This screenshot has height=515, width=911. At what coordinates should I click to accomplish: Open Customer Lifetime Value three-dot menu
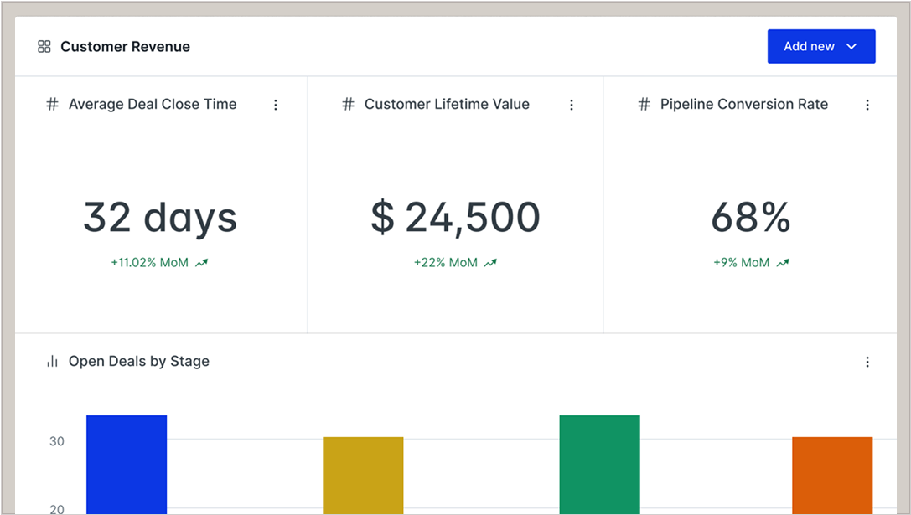572,105
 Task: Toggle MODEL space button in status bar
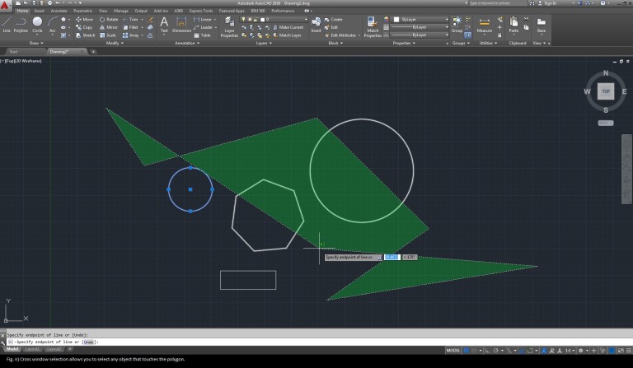tap(453, 350)
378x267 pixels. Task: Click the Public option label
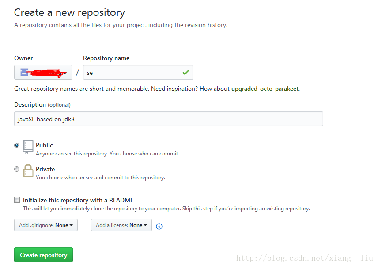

Task item -
Restate the material word for word, minus pictures.

The completed task -
This screenshot has height=515, width=911. At what coordinates should I click to accomplish: Open Customer Lifetime Value three-dot menu
572,105
 Task: Toggle MODEL space button in status bar
tap(453, 350)
378x267 pixels. Task: Click the Public option label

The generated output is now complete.